## AIM OF THE TASK
Format as a numbered list the lines of the listing below, starting at the line that contains "Describe the element" and ending at the last line of the listing. Omit blank lines and leave the pictures out.

━━━ DATA ━━━

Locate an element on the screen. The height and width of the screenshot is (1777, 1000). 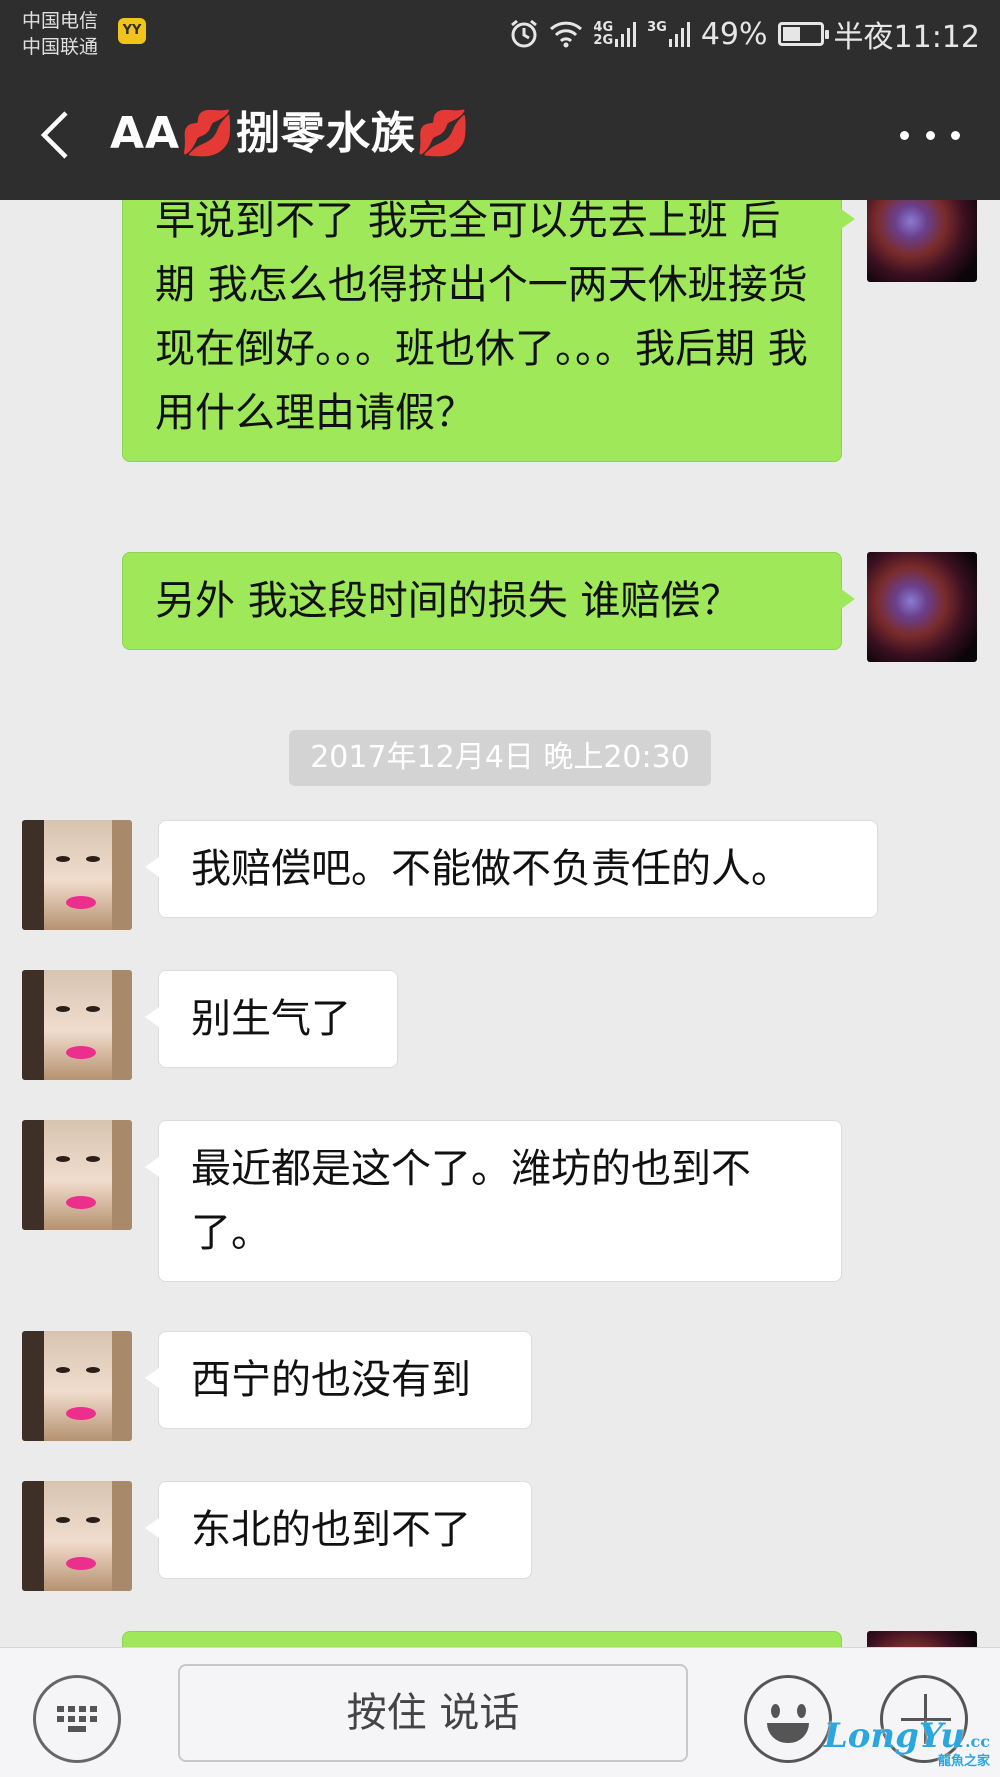
watermark-tld: .cc is located at coordinates (977, 1742).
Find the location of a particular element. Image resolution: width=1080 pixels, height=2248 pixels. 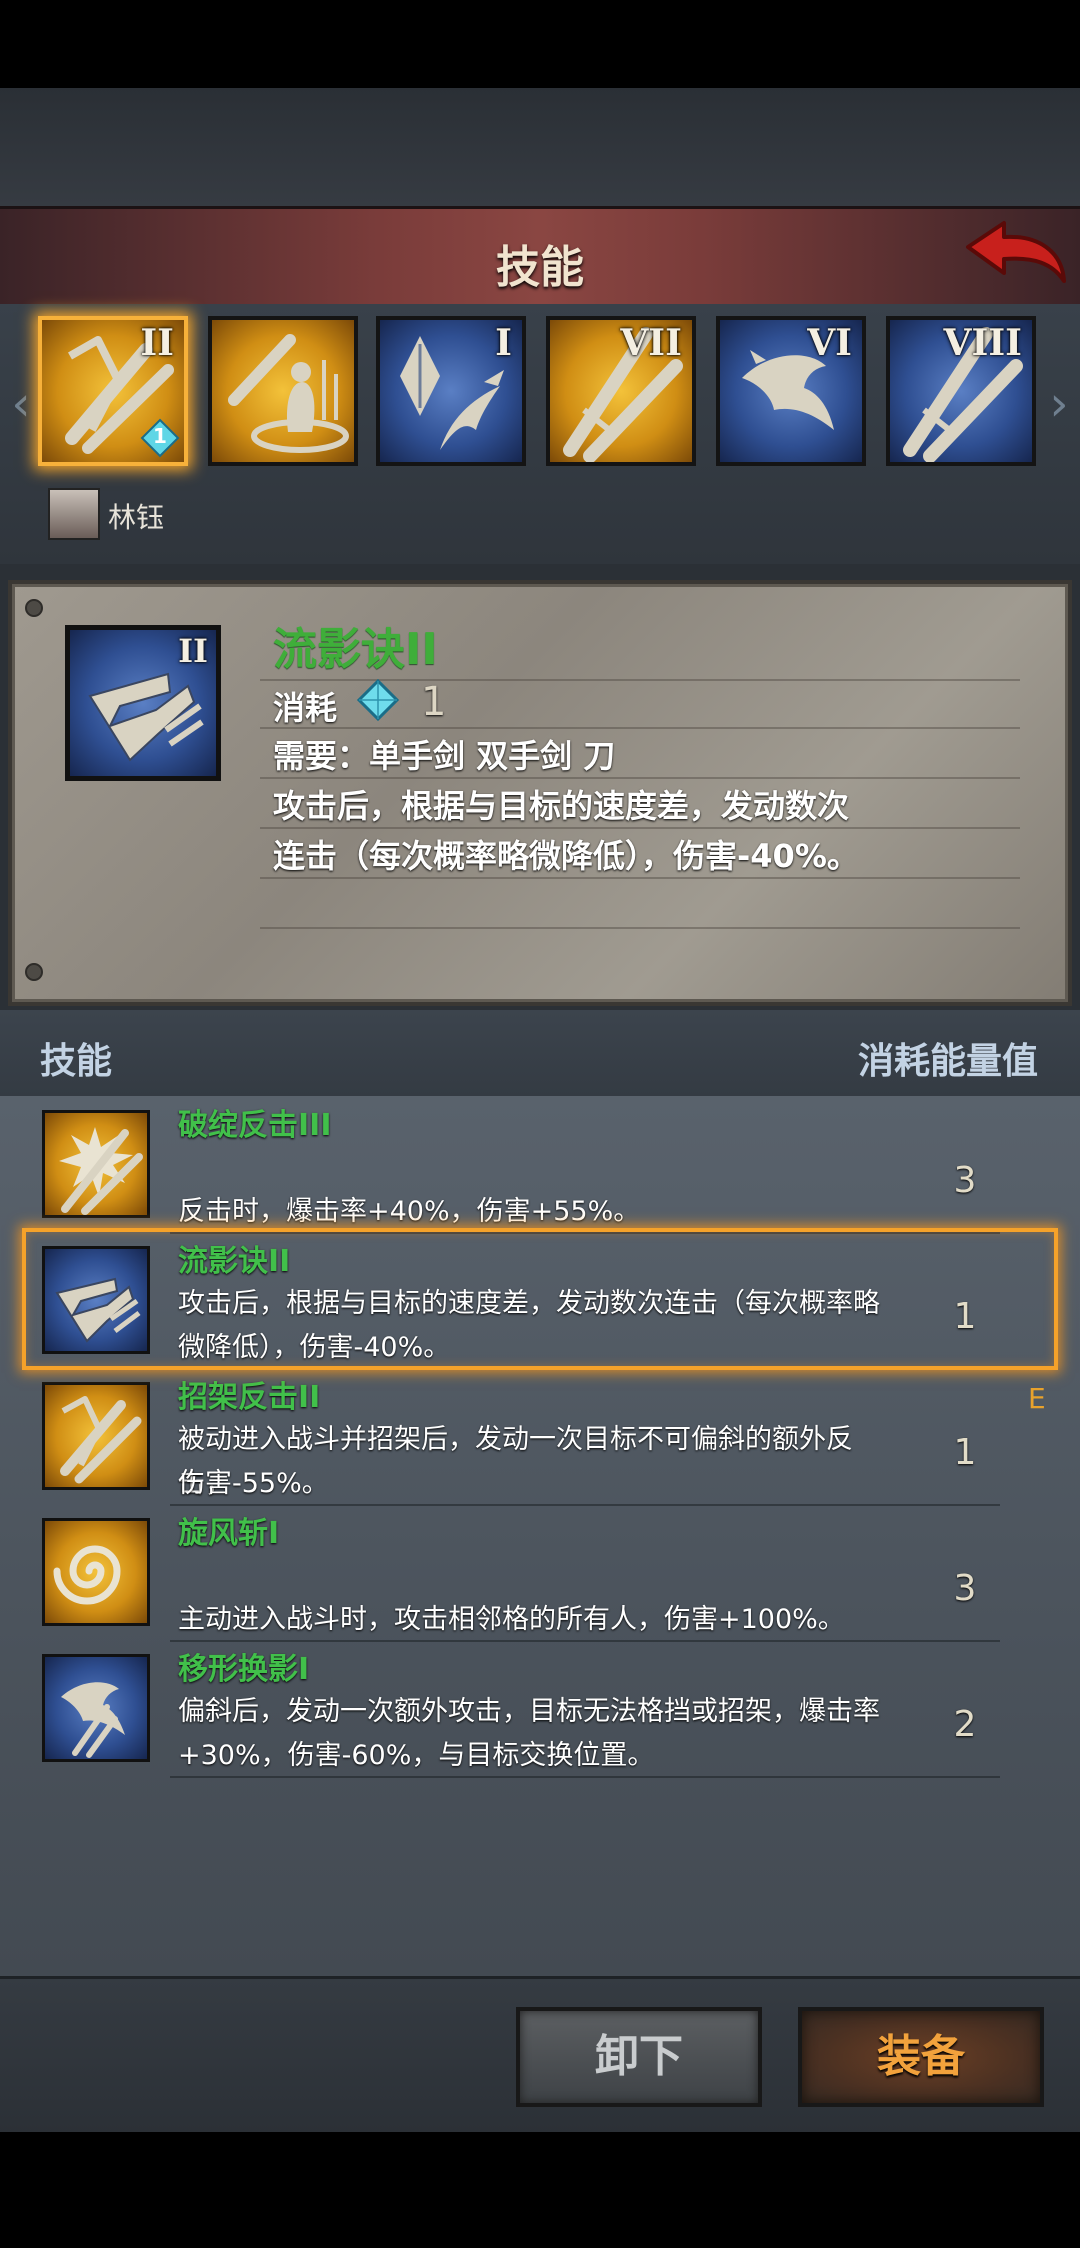

equip-button: 装备 is located at coordinates (921, 2057).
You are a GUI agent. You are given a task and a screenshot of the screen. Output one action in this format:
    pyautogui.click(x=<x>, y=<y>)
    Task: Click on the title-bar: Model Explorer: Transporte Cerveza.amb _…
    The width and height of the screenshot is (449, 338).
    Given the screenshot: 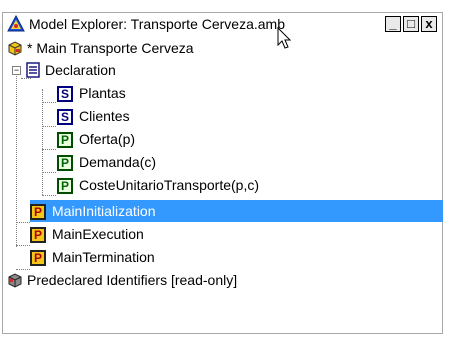 What is the action you would take?
    pyautogui.click(x=222, y=24)
    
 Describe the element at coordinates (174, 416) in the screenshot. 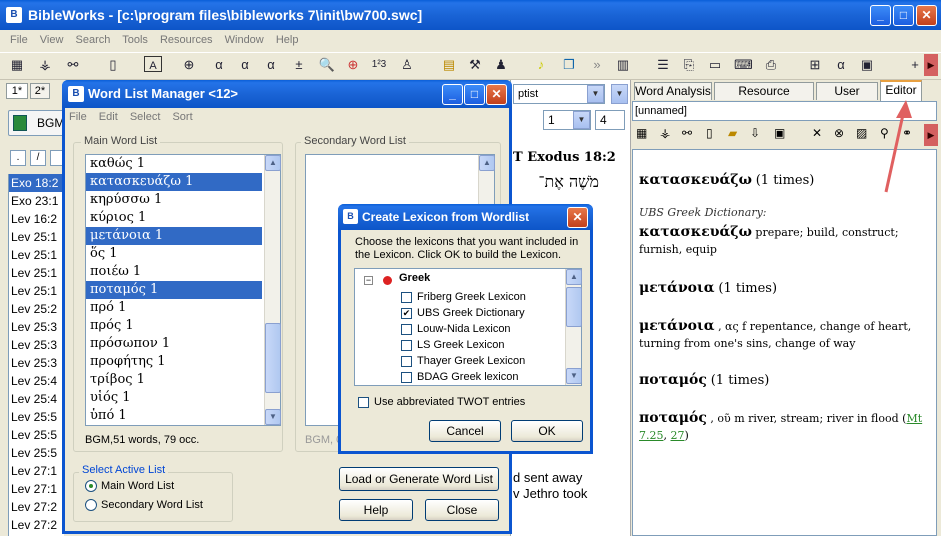

I see `word-list-item: ὑπό 1` at that location.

━━━

## SOLUTION FOR THIS PROBLEM
1.  Describe the element at coordinates (174, 416) in the screenshot. 
2. I see `word-list-item: ὑπό 1` at that location.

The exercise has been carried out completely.